6 Comments for “Visual Dialogues”

  1. Thomas Small

    The exhibit was all that was promised; in fact, more.
    As the visitor, I was indeed immersed in conversations of art. The flow between such diverse artists could not have been more masterfully planned as I was transported on a journey immediately upon entering.
    I was first struck by Robert Grad’s “Remain Seated” which struck a very deep personal chord. Traveling down the entry hall, I felt led by as what I’ll call non-traditional representations carried me on the visual journey. The transparency collages seem to change as I walked past them; the light shifted.
    I noticed when entering, I was struck by the work of Nigel Cooper’s “Night Crowd” whose red palette harkened to the red Grad piece, whose other artwork, “Choices,” was one of my absolute favorites. I am still haunted by it, much like we all are sometimes haunted by our choices.
    The next painting, the one I came to see did not disappoint. “Cyber Magnetic Time Travel” by Sokolof was breathtaking; I only wish they had been able to show the entire piece.
    Around each corner new wonders were awaiting. The flow between pieces seemed to keep transporting me further, challenging and delighting the senses.
    It was also a pleasure to have the opportunity to talk with the artists as well as hear them perform musically.
    All in all, it was one of the most enjoyable gallery showings I have been to in recent memory. This is the second that was featured here in the Art-to-Art Palette Journal; I am now a dedicated follower!

  2. So many people said it was the best in Bergamot Station and with the live music, it truly became a ‘visual dialogue’ that enhanced many of the art forms, not only artisticially, but also an educational learnign forefront.
    For those who could not make the opening, the exhibit remains on view through April 30, 2013. If you stop by and it appears closed, just ring at the door or better yet, call me 310.473.0890 and I will give you a personal tour. Respectfully, LARK

    Lark

  3. Matthew Blackwell

    What an event! The positive atmosphere demanded attention of all the senses and surely will visit my memory! Several musical acts with ranging styles set the mood, as all were invited to enjoy good conversations and even better art. There was plenty to look at, and on several occasions when i thought i found my favorite piece of the show, i would turn a corner to find a new favorite. It would be impossible to simply settle on just one, but i can say that its rare to see a group show with so many standout artists, with completely different styles, flow together visually so well. I found the painting of Hal Yaskulka to be a center of great interest, as you must see one in person to grasp the subtle details that hide in the shadows a his bold and super rich color palette. Anita Getzler had impeccable presentation, second only to the image itself. The images are very clear yet play with your perspective and reason. By using reflection and highly magnified surfaces, her work appears to be an endless landscape in some impossible world. Magnificent!

  4. What a wonderful event! Lark and Tony created a show that enticed you at every turn as well as I found a new discovery with each artist, from the photography, to the sculpture, to abstract paintings and caligraphy inspired works.
    Some pieces were totally out of recycled materials (artists have done this for hundereds of centuries).
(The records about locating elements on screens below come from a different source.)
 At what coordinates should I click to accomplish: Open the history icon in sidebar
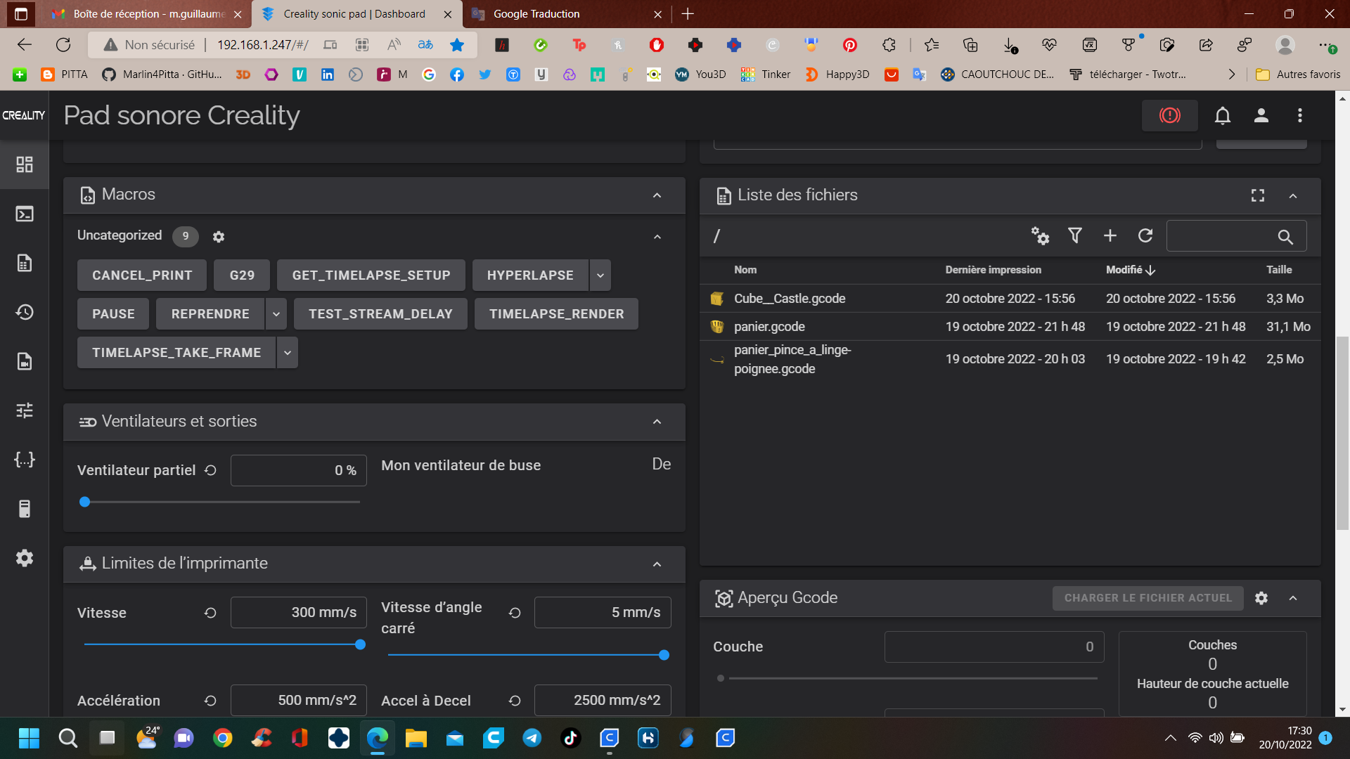tap(25, 312)
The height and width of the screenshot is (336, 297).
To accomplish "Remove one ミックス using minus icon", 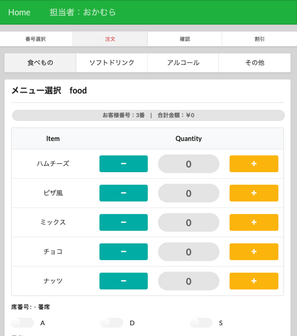I will point(123,222).
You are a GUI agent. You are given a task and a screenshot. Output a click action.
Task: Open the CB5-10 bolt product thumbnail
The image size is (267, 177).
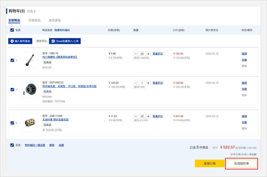(x=30, y=60)
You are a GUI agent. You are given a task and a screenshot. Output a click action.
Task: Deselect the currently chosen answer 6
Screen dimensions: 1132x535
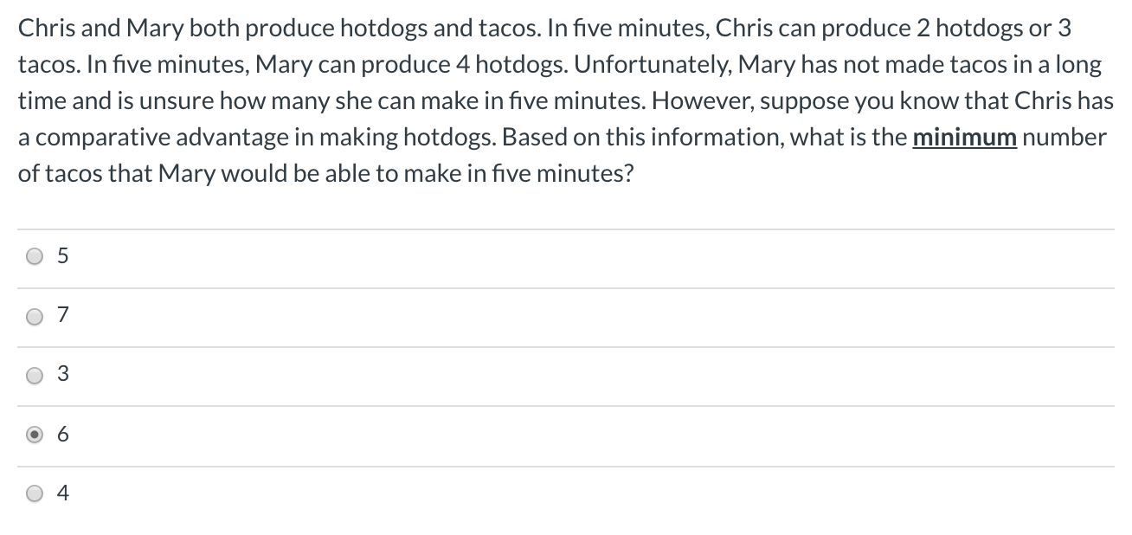pyautogui.click(x=35, y=434)
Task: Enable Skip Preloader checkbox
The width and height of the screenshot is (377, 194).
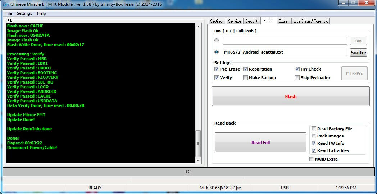Action: point(297,78)
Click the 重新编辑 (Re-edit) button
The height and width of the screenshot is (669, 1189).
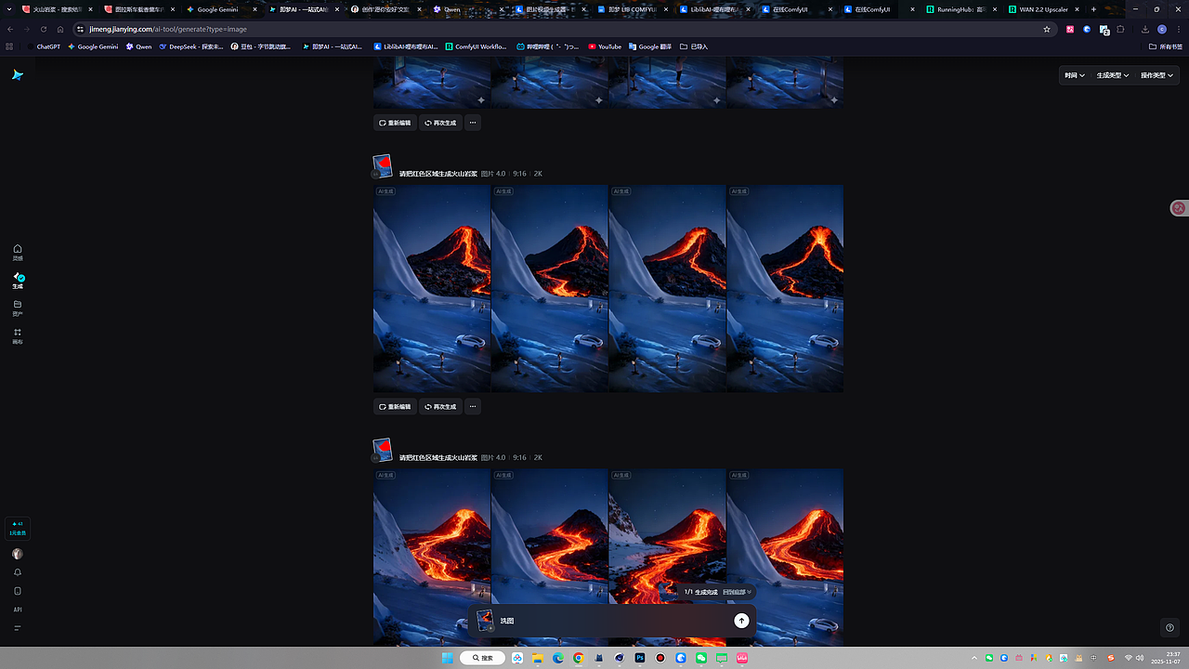[x=394, y=406]
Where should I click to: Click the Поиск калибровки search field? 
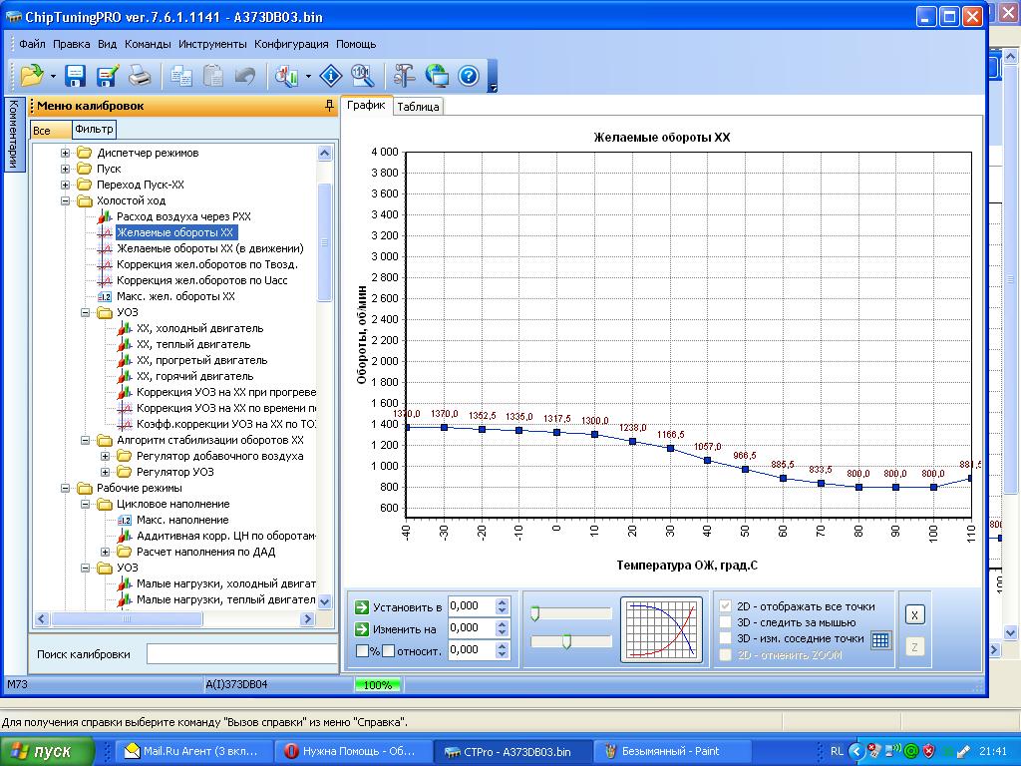(x=241, y=654)
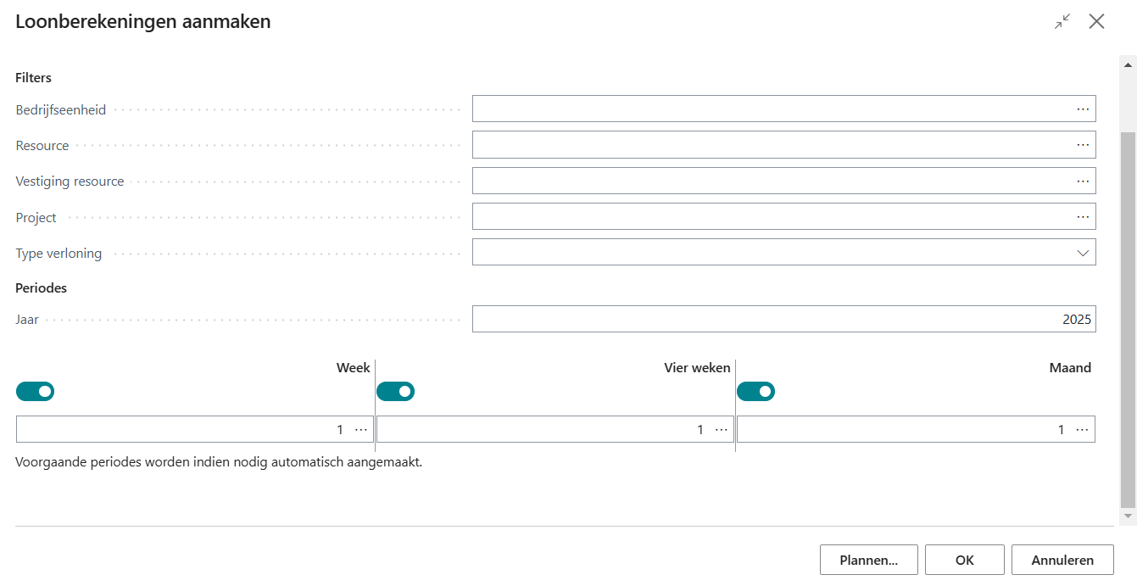
Task: Confirm with the OK button
Action: [x=964, y=560]
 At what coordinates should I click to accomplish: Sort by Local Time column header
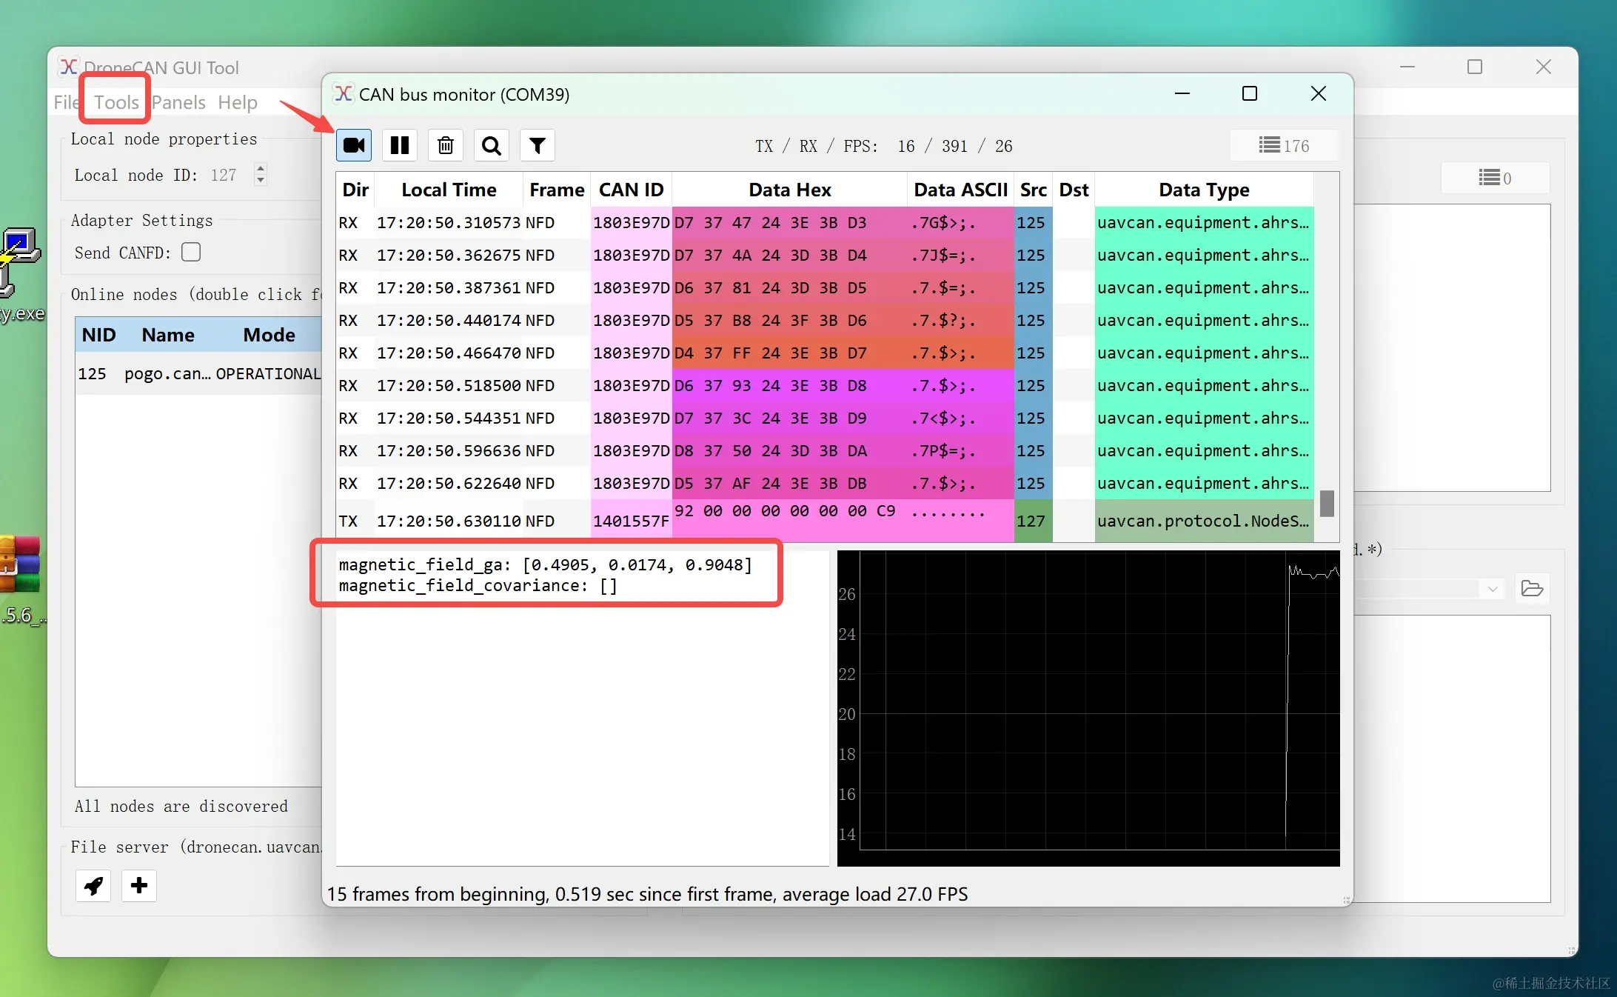(x=449, y=190)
One wanted more as each piece was so different and at the same time compelling. http://www.studiodavegardner.com

  5. Hey Thomas, I just wanted to say thank you. So glad you liked “Remain Seated.” That piece was inspired by a trip that changed my life. It means a lot to me. It really was an amazing evening! I was so happy to have the opportunity to contribute. And I met so many fabulous people!http://www.robertgradart.com

  6. Loved the show at Bergamot Station this past weekend. It was a great diverse group of artists and musicians. Much ‘masterpieces’ of artworks and ALL under one roof.